Scary statistics for some
“In January and February 2017, 4 defendants pled guilty…conspiracy to commit health care fraud and conspiracy to commit money laundering…submit false claims to Medicare and Medicaid for among other things, fraudulent physical and occupational therapy services…patients received medically unnecessary services that were later falsely billed to Medicare and Medicaid…totaling over $55 million were submitted to Medicare and Medicaid in connection with the scheme”
This may be more than most people can perceive regarding fraud, but it doesn’t always start this way. I’ve heard that it starts with overcharging by a couple of minutes and when a person doesn’t get caught, then the billing becomes more and more unethical. Before you know it, the person is billing for thousands of dollars of services that weren’t actually performed.
“In March 2017, an owner of several physical and occupational therapy clinics in the Central District of California was sentenced to 5 years and 3 months in prison after pleading guilty to health care fraud conspiracy…ordered to pay more than $2.4 million in restitution to Medicare…instructed therapists and others to bill Medicare for physical and occupational therapy services that were medically unnecessary and not provided”
This is unfortunately all to common. I received calls just in the past year from PT;s in Minneapolis, Houston, NYC, and San Diego describing similar situations. This is happening all across the country, but very few people are saying anything about it. It is much easier to ask opinions of others that have no vested interest in the topic than it is to actually call the compliance officer for the company or call the office of inspector general.

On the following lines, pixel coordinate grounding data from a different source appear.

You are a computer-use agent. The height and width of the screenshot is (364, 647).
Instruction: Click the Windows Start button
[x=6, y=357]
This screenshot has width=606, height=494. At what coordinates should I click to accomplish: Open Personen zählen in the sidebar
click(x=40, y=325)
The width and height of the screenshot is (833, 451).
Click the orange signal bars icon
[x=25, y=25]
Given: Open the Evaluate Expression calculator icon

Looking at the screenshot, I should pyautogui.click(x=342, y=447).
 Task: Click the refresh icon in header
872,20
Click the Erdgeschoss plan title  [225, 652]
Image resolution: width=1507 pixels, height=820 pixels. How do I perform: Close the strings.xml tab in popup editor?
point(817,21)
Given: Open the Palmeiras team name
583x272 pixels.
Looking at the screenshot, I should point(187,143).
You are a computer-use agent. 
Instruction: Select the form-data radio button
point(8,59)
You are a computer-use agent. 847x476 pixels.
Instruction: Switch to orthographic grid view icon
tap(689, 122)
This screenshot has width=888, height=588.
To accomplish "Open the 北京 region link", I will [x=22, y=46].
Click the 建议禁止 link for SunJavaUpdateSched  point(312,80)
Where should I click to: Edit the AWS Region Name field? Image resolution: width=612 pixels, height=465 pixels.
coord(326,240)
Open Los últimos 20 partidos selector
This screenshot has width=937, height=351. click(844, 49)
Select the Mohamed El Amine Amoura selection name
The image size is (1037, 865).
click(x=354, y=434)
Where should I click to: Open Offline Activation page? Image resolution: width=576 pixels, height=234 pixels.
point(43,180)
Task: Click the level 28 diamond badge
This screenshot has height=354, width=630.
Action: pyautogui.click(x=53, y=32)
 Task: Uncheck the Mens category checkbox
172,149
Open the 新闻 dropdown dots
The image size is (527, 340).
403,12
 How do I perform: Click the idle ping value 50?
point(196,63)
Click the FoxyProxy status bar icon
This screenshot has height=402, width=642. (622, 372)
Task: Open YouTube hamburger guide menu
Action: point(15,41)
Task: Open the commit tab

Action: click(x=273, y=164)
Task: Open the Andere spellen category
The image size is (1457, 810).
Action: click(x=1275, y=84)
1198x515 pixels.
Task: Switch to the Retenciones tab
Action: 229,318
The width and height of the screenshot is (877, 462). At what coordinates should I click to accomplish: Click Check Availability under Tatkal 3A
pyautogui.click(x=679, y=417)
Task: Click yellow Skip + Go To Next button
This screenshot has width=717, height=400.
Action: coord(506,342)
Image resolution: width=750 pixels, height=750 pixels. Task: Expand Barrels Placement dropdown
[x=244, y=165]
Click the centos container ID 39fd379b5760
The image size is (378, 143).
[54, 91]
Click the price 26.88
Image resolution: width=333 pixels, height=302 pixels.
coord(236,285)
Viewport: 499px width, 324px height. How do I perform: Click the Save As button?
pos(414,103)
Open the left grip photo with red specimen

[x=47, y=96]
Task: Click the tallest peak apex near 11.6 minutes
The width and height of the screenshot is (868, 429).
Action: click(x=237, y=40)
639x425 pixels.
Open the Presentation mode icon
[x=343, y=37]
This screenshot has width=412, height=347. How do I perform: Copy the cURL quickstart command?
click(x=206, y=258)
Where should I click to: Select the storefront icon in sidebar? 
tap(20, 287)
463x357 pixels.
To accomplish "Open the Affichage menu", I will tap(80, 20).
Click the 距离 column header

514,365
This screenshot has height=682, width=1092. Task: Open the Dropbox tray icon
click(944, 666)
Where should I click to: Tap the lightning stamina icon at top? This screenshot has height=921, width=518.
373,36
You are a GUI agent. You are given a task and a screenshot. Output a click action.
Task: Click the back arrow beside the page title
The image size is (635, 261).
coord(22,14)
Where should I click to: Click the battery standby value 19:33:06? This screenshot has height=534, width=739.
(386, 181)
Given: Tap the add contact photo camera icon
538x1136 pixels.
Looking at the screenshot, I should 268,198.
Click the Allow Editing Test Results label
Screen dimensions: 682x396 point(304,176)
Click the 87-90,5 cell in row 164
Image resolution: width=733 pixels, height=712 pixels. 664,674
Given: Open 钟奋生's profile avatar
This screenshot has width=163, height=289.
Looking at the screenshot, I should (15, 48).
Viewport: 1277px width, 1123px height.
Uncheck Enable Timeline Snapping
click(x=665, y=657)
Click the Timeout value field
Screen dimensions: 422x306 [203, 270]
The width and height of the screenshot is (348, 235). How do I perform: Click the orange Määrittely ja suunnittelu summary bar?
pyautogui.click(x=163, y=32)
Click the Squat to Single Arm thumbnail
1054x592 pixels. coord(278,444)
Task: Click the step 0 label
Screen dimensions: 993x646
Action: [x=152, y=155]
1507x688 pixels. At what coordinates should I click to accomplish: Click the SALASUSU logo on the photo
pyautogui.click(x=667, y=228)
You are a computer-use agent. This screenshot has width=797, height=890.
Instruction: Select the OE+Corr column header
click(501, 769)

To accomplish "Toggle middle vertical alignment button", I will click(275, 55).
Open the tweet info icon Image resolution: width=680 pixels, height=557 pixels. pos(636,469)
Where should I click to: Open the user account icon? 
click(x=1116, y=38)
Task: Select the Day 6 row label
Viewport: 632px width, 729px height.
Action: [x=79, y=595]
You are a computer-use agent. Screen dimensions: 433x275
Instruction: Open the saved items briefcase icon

“In July 2017…a 2-count indictment against 5 high-billing medical professionals who worked at a network of Brooklyn-area clinics where patients were paid illegal kickbacks in return for subjecting themselves to purported physical and occupational therapy, diagnostic testing and other medical services.”
Kickbacks are illegal. Kickbacks come in many forms. Money is the easy one, but there are others. I’ve heard of free sports tickets, free trips to medical conferences, paying patients to show up for sessions, waiving co-pays for all patients in order to keep them in the clinic, etc. etc. etc.
If you are a patient, this is illegal and needs to be reported. If you are a therapist, this is illegal and needs to be reported.
“In October 2016, the owner and medical director of Christian Home Health Agency in New Orleans were sentenced to 8 years and 6 years in prison, respectively, after being convicted of health care fraud for billing Medicare for home health services that were not medically necessary or were not provided.”
People go to prison. Some worry about whether they will be shunned by their job, so they don’t report the wrongs noted in the clinic. Some people worry about whether they will lose their job, so they don’t report it. People are going to prison. Jobs come and go, but time served isn’t something that one can just walk away from. Walk away from a negative situation while you still have time…or you may find yourself doing time.